Saved entries:
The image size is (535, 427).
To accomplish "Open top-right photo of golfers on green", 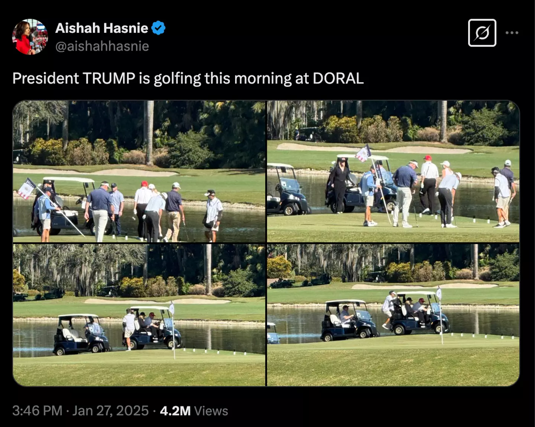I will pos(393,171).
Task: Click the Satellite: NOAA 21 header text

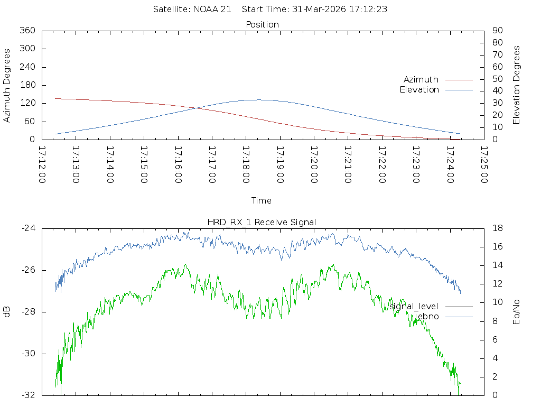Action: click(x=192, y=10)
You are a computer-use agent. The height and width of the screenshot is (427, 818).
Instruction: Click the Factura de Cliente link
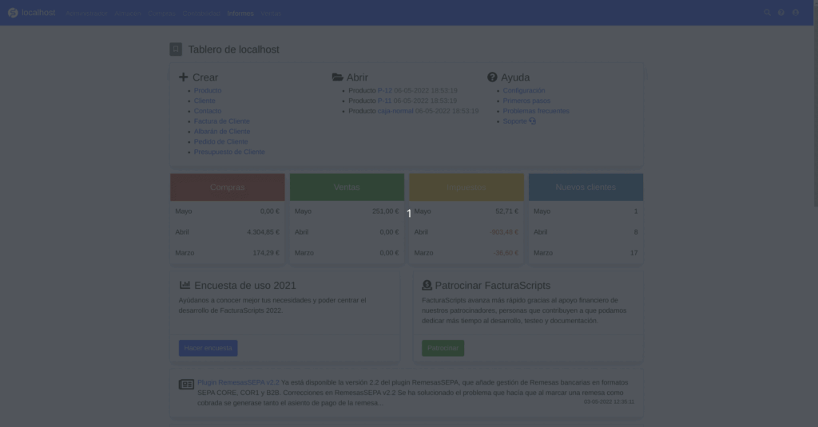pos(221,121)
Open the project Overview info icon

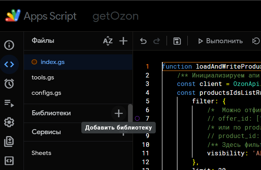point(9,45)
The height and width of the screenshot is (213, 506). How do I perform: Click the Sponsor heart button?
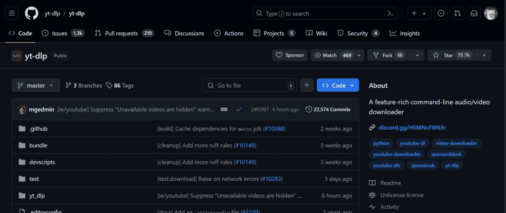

...

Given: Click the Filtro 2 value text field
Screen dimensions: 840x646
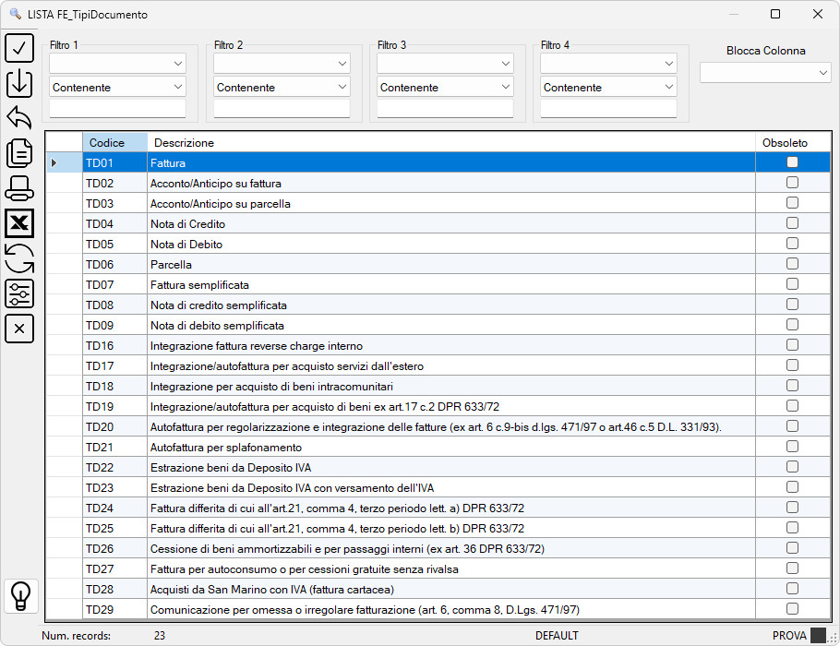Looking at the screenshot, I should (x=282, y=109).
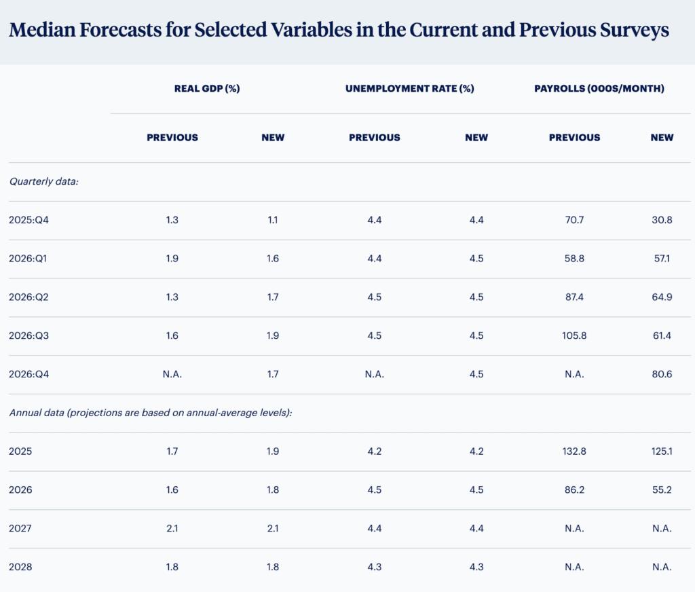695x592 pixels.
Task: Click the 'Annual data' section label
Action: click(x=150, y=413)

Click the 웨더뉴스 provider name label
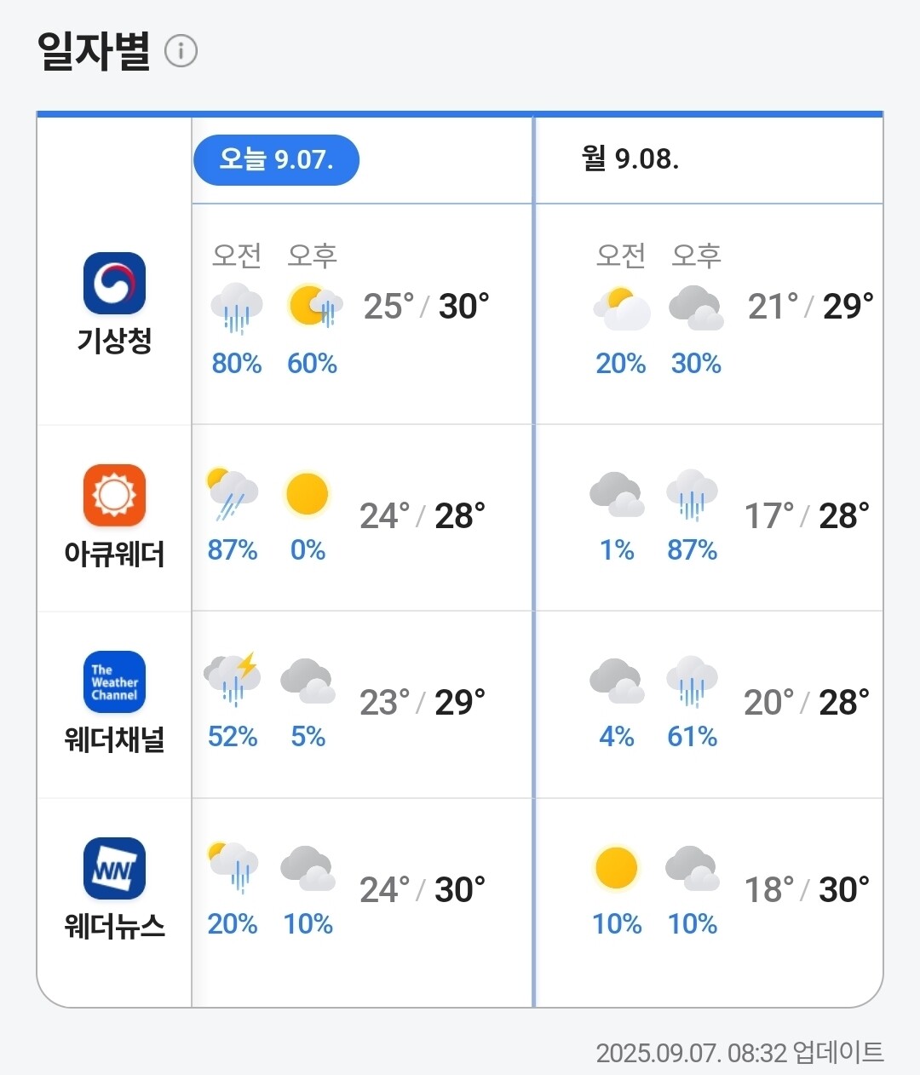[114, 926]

WHAT IS REQUIRED
Where the string "height" occurs in the data, return the whole line.

WRITTEN REPLY
You are a computer-use agent. The height and width of the screenshot is (427, 818).
The height and width of the screenshot is (213, 506). How do I perform: Click the Sponsor heart button?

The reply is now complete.